Collected data entries:
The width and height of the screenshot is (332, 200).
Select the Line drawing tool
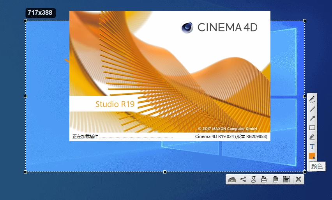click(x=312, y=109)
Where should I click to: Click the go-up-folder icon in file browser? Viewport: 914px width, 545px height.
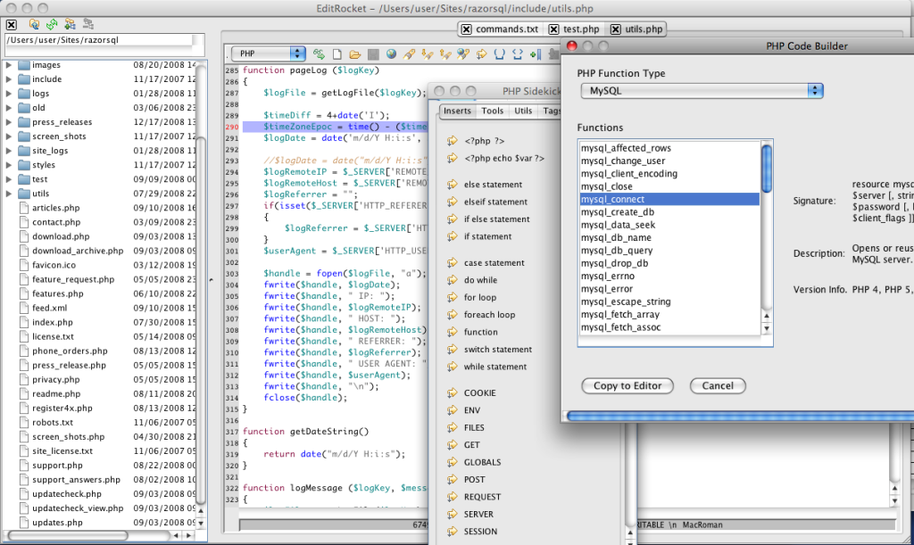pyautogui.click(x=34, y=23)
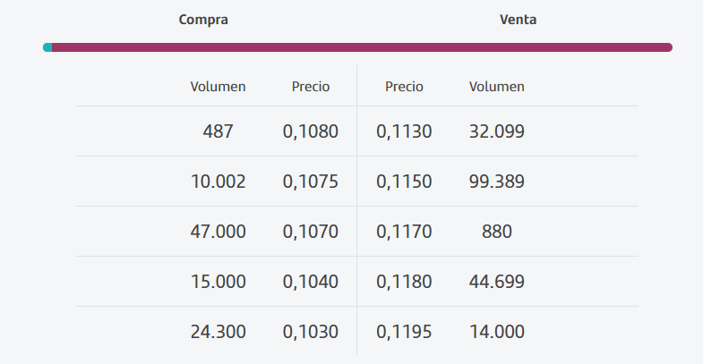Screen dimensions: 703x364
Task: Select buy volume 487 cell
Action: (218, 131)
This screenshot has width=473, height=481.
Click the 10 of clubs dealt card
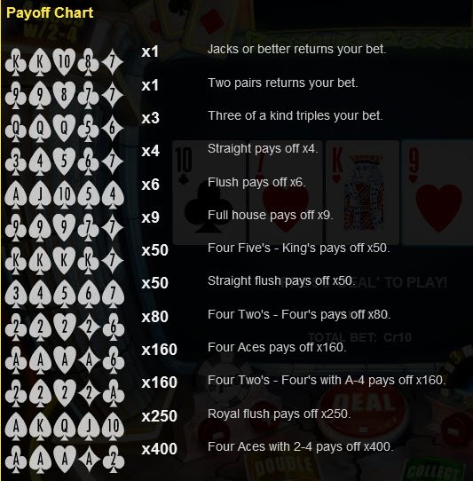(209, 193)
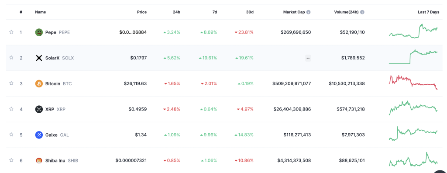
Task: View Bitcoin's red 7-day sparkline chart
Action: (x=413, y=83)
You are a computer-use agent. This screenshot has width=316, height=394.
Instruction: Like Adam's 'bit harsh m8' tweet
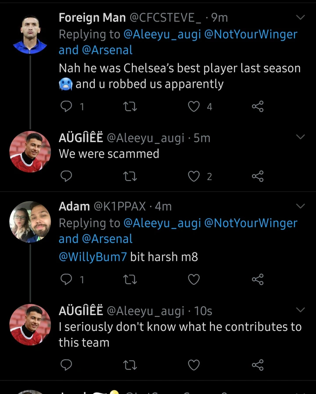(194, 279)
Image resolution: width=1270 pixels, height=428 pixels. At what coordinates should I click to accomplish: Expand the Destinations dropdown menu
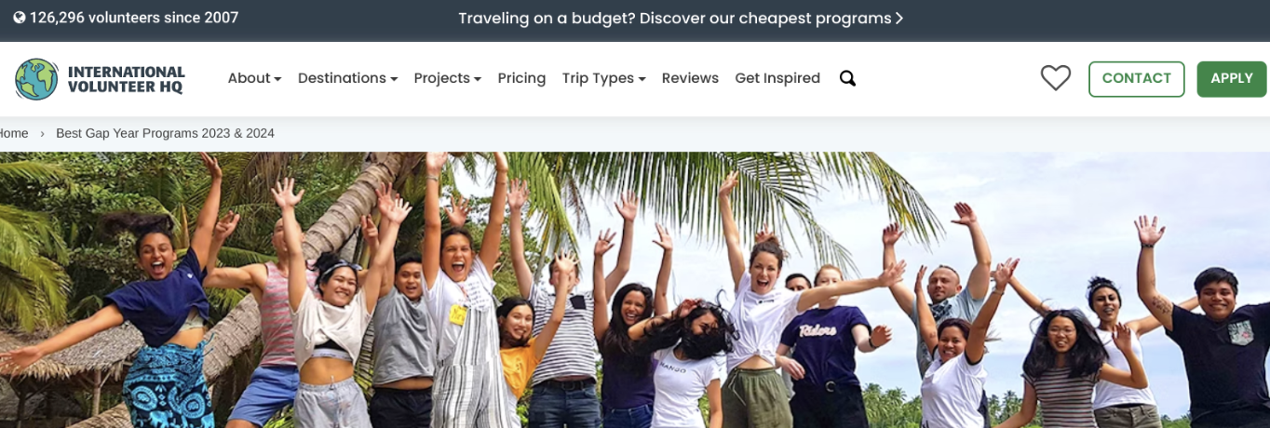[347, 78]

## EXERCISE REQUIREMENTS
The lines from the one containing "Instruction: Like Adam's 'bit harsh m8' tweet" through the last line above are to be repeated exactly, and only those. Any pictures must be left out.

## FINISHED TASK
Instruction: Like Adam's 'bit harsh m8' tweet
(194, 279)
Image resolution: width=1270 pixels, height=428 pixels. At what coordinates should I click to accomplish: Expand the Destinations dropdown menu
[347, 78]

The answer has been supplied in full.